Après le vote en procédure d’urgence des lois électorales : Cap sur le budget

Moïse DOSSOUMOU 19 novembre 2019

Les députés de la 8ème législature savent mettre le pied sur l’accélérateur quand ils veulent. Ces derniers jours, ils ont, plus d’une fois, apporté la preuve de leur capacité à vider les dossiers en instance à un rythme soutenu. Suite aux conclusions du dialogue politique et aux travaux des experts réunis pour toiletter certaines lois, les députés se sont montrés particulièrement engagés et disponibles. En un laps de temps, plusieurs lois et pas des moindres ont été soit retouchées, soit votées.
La Constitution a été révisée de même que la loi portant charte des partis politiques. Par contre, une nouvelle version du code électoral a été votée. Dans la foulée, la loi sur le financement public des partis politiques a aussi vu le jour. La loi d’amnistie qui efface les infractions supposées commises lors des violences électorales consécutives aux législatives d’avril 2019 a aussi trouvé grâce aux yeux de l’Assemblée nationale. La présente session, statutairement budgétaire, a d’abord servi à vider ces questions préjudicielles. Les députés peuvent se frotter les mains, puisqu’ils ont réussi en un temps record, au prix de laborieuses journées et de nuits blanches, à voter ces textes. Maintenant que la mission est accomplie, ils sont en droit de se pencher sur les travaux entrant dans le cadre du vote de la loi de finances, exercice 2020.
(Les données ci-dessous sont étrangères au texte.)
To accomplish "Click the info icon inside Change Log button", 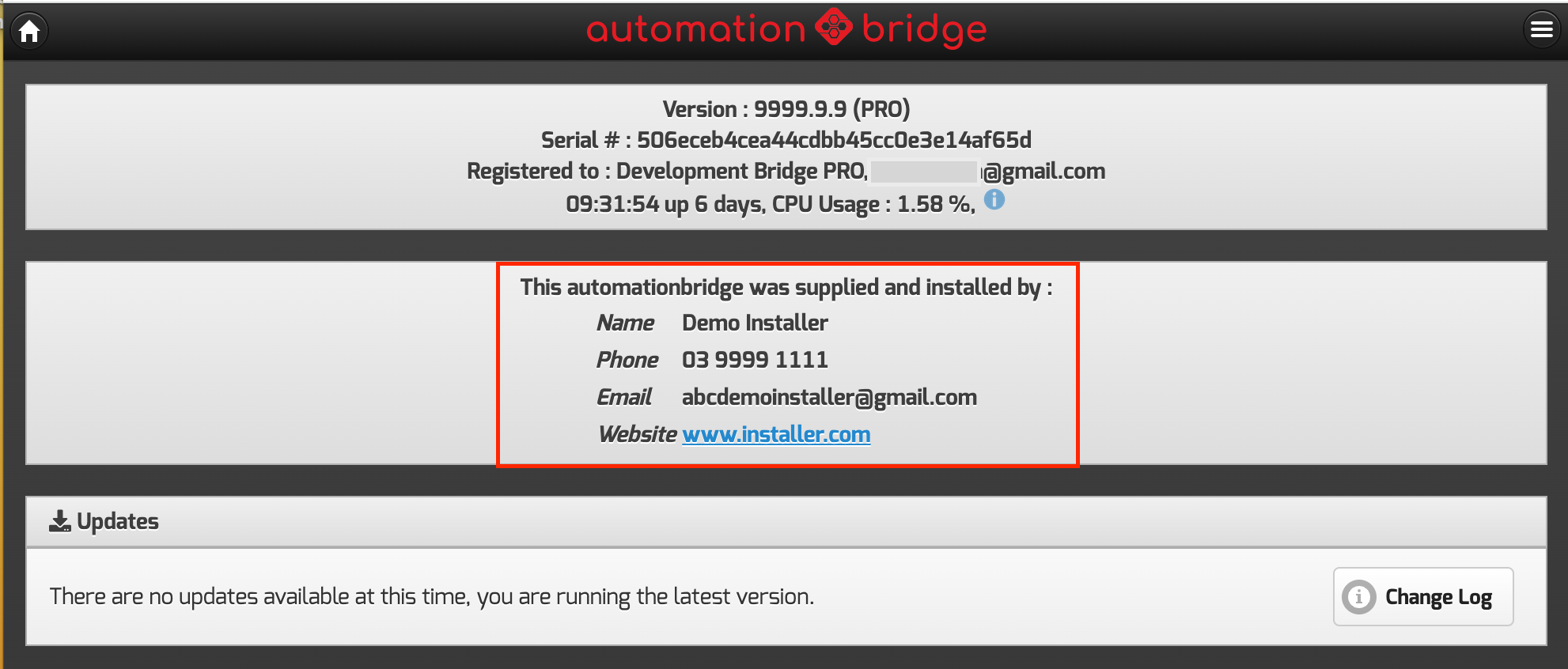I will (x=1359, y=597).
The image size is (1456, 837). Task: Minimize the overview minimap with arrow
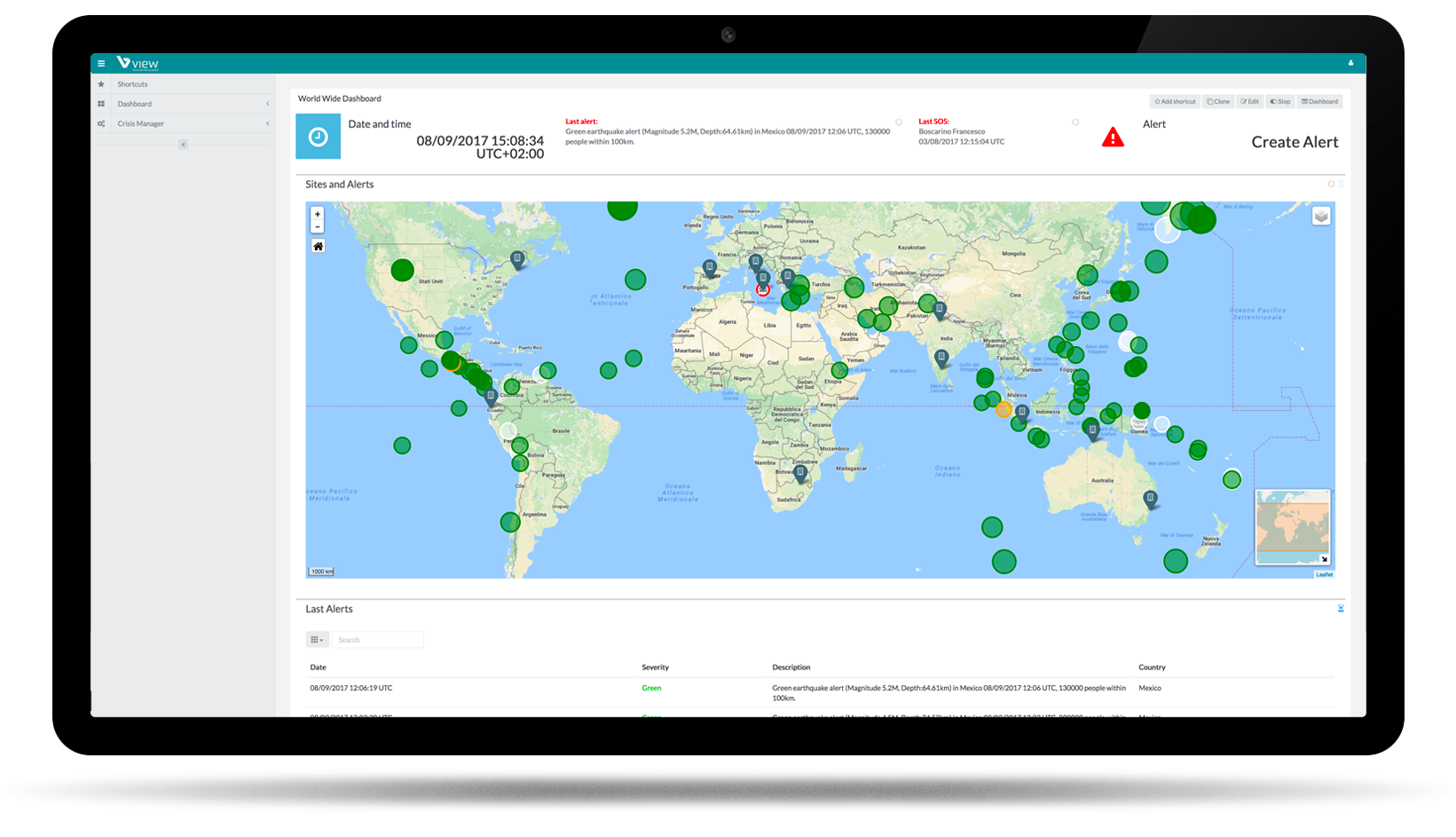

A cet effet, les préparatifs vont bon train. La commission des finances est à l’œuvre et les forces vives de la nation habituellement écoutées à l’occasion ont déjà donné de la voix. A présent, c’est le tour des institutions de la République et des ministères. Il appartiendra à leurs représentants de présenter et de défendre leurs propositions de budget pour l’année prochaine. Ce n’est qu’après tout ça que la commission des finances pourra véritablement entrer en scène. Et la plénière, au bout du rouleau pourra valider le texte. Ouverte depuis mi-octobre, la deuxième session ordinaire de l’année dite session budgétaire pourra, maintenant que les urgences sont évacuées, servir à son objet, l’étude en vue du vote du budget.
Les mesures fiscales, sociales, les investissements, les priorités de l’Etat, en résumé les propositions de recettes et de dépenses de l’Etat au cours de l’année à venir feront l’objet de discussions. Près de 2000 milliards seront collectés et dépensés. Encore quelques jours et l’opinion sera au parfum des débats parlementaires liés à cette actualité de fin d’année.